Repository files navigation

ipc0cp

Zero-copy (0CP) inter-process communication between Python and C++ — backed by POSIX shared memory.

ipc0cp lets a Python process and a C++ process (or any mix of them) exchange data — NumPy arrays, images, JSON, raw bytes — through a shared-memory ring buffer instead of piping bytes through stdin/stdout. In our benchmarks that makes the C++ shared-memory path ~3.4× faster than STDIO framing, and the Python path ~1.5× faster.

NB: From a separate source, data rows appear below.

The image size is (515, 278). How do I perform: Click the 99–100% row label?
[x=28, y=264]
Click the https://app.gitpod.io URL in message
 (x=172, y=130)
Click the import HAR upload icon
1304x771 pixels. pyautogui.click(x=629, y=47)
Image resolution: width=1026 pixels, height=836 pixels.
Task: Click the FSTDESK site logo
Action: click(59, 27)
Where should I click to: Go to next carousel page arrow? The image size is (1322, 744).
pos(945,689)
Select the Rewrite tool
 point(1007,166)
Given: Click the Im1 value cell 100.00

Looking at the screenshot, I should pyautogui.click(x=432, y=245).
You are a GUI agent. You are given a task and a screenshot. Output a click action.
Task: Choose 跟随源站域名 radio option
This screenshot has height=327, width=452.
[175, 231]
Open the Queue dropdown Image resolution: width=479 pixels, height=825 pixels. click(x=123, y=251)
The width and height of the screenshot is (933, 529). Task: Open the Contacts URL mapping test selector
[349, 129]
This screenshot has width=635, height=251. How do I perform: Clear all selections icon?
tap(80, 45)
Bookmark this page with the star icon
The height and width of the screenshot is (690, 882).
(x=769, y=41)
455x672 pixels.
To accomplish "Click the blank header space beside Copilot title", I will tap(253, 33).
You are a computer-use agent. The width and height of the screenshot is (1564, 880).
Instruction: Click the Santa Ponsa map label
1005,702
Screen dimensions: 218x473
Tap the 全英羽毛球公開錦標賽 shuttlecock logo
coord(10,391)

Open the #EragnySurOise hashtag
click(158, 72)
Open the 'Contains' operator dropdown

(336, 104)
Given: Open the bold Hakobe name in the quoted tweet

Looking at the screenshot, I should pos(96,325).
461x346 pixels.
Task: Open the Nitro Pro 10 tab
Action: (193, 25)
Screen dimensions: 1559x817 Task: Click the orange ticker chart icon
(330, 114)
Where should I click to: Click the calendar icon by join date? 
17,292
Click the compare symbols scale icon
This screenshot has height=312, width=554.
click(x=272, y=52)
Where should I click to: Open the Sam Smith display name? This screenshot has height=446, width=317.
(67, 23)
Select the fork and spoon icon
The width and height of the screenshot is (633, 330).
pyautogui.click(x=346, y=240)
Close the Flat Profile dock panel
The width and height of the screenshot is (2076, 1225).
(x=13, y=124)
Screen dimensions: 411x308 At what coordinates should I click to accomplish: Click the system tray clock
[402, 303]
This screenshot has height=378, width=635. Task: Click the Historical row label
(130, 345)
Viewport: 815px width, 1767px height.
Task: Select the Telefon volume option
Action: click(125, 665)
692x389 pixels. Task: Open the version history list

If you're shuttling large payloads (images, tensors, frames) between a Python frontend and a C++ backend on the same host, this library is built for you.


Why ipc0cp?

  • Fast where it matters. Large payloads go through POSIX shared memory — no pipe-buffer copies. See Benchmarks for measured numbers.
  • Real multi-process MPMC. Multiple producers and multiple consumers, across separate processes, on the same buffer.
  • Python and C++, same wire format. Both sides speak JSON metadata + binary payload framing, so a Python producer can feed a C++ consumer and vice versa.
  • Works with the objects you already have. Built-in support for bytes, UTF-8 text, JSON, NumPy arrays, PIL images, and heterogeneous lists. Register your own types when you need to.
  • Honest about trade-offs. Ships two transports: shared memory (the fast "0CP" path) and a plain STDIO framed transport (a portable baseline — not zero-copy).
  • Defensive by default. Sentinel bytes around payloads catch corruption and overruns; blocking and non-blocking modes with optional timeouts on push/pop.

When it's a good fit

  • High-throughput Python ⇄ C++ pipelines (ML inference, image/video processing, data loaders).
  • You control both ends and they run on the same host (shared memory is local-only).

When it's not

  • Cross-host communication — shared memory doesn't cross machine boundaries.
  • Tiny, infrequent messages where setup overhead dominates and a plain pipe is simpler.

vs multiprocessing.Queue

Python's stdlib multiprocessing.Queue is not zero-copy. A single put/get round-trip does roughly four copies plus serialization:

  1. pickle the object into a bytes buffer (CPU + GIL time, copy #1),
  2. a feeder thread writes those bytes into an OS pipe (copy into the kernel buffer, #2),
  3. the consumer reads them back out (copy out of the kernel buffer, #3),
  4. unpickle to rebuild the object (copy #4 + allocation).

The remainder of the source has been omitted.